“From a responsibility point of view, I think open source AI is the future”
“From a responsibility point of view, I think open source AI is the future”
Databricks joined CTech to discuss LLMs and how they can be harnessed safely in the future
There have been many discussions about the regulation of AI following the explosive popularity of OpenAI’s ChatGPT and the consequences of unleashing such a powerful technology on the world. British Prime Minister Rishi Sunak has promised to make the UK ‘geographical home’ of AI regulation during London Tech Conference, and the European Union isn’t far behind with its proposed EU AI Act, although the consensus appears to be suffering on how exactly regulations should be adopted across the bloc.
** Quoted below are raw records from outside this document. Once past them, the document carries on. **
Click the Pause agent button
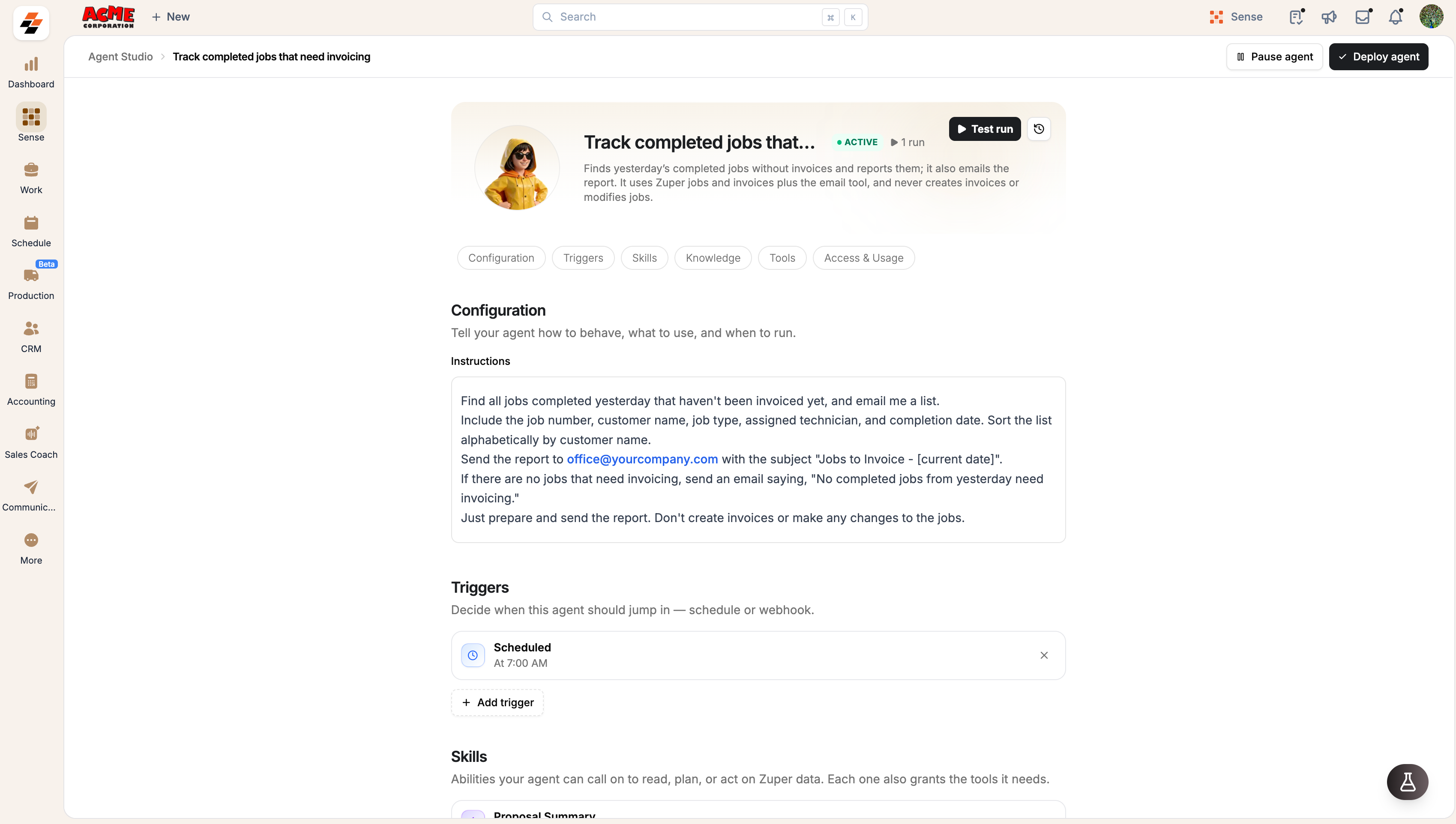This screenshot has height=824, width=1456. click(1274, 57)
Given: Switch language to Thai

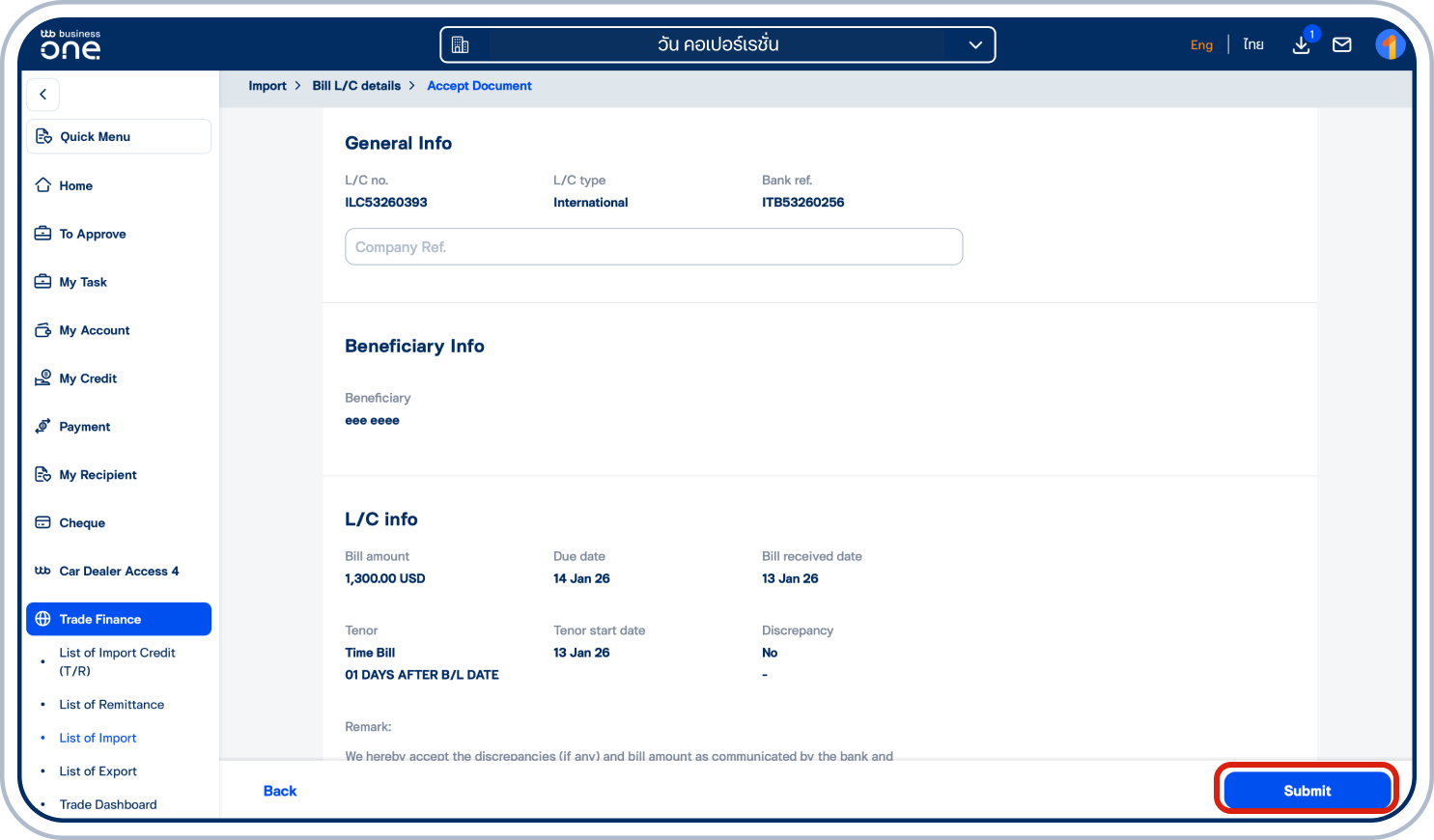Looking at the screenshot, I should tap(1252, 45).
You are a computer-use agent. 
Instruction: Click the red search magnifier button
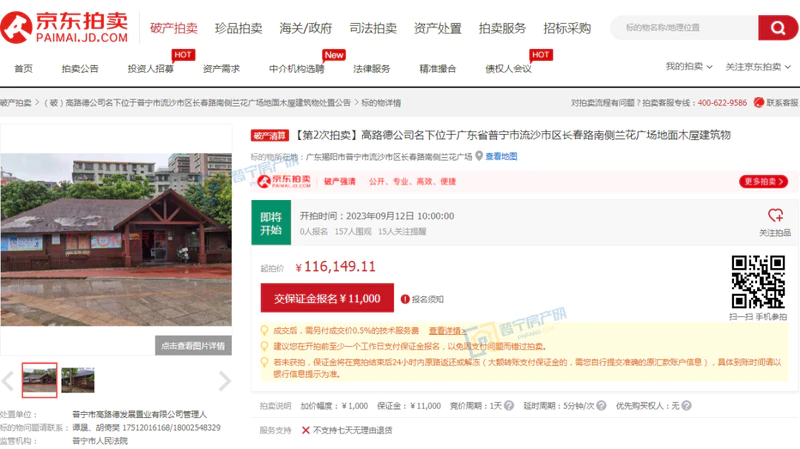coord(777,27)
“From a regulation point of view, I think AI can provide extreme value, but on the other end, it can be misused. So we need to be really careful when we talk about regulation,” explained Shlomi Tubul, a Solutions Architect from the Israeli team at Databricks. “Obviously the regulation for specific use cases might be higher than creating a chatbot for companies. This is something that is really important and as we see it, since we are still at the beginning of it, we need to examine really carefully what we regulate and why.”
Governments have been quick to propose regulation to AI, with concerns only getting louder since OpenAI founder Sam Altman threatened to leave Europe entirely if it became too difficult to comply with some of the proposed laws on AI. Altman has quickly garnered global fame due to ChatGPT, but questions have also been raised on the transparency and safety of the tool since its algorithms and processes are hidden from public scrutiny.
“Just like when GDPR came out to protect people and the misuse of data being collected, the regulation around ChatGPT is now forming as well,” added Lior Tzabari, Databricks Country Manager in Israel. “The fact that probably you will need to prove why you recommended something, and you will need to explain how the algorithm built this recommendation. If you're working with some kind of an IP around ChatGPT technology, it is very difficult to explain why the model took this decision and advised on that.”
ChatGPT is not open source, which means the 900 million people who use it each month for research or education currently have no idea how or why it draws the conclusions it does, or why it recommends certain things over others. Databricks, which recently expanded in Israel and opened a Tel Aviv office, has launched an alternative to ChatCPT called Dolly 2.0 which claims to be the first open, instruction-following LLM for commercial use.
“If you have an open source solution it is very much in line with the regulation and you can prove and explain why the model was taking this specific decision,” Tzabari continued. “It is much easier to meet regulatory requirements.”
After purchasing Twitter for $44 billion, Elon Musk promised to make its algorithms open source, meaning that its users could better understand why they were seeing certain tweets with specific messaging, or whether some content was being ‘shadow-banned’ by hiding it or suppressing its reach.
It was a move promised to improve transparency with Twitter positioning itself as more honest than other online communities, but as of April 2023, many have questioned the effect it had on the user experience as a whole.
“The advantage of working with open source is that you build a community around something,” said Tzabari. “And you cannot compete with the power of the community that contributes to progress the product, the solution, to the things that they work on, to something that is closed-source.”
The fact that OpenAI is remaining closed-sourced might make it more difficult to build trust among users who wish to see why they see the things they do, what is being withheld, or what is being artificially elevated to promote commercial interests. Given that Microsoft has just invested $10 billion into the technology, it might remain that way even if it is in the interests of users and governments for it to be opened and scrutinized fairly.
“From a responsibility point of view, I think open source is the future,” said Tubul. “This means once we open source the model, every customer can take the model, scrutinize it, address potential issues, combine it with other advantages of the market, and basically create their own large-scale element.”
Dolly was developed inside Databricks and is trained on 12 billion parameters, compared to 175 billion used by ChatGPT 4. Customers will be able to hold onto their own proprietary data and “can take it, manipulate it for their own needs, and use it for their own business.”
AI regulation is still in its infancy regarding the public understanding of it, as well as how governments are responding to it. Given that transparency, privacy, and trust are qualities that are favored by the fast-regulating European Union, it might be time for companies to ensure their LLMs are as open and honest as possible.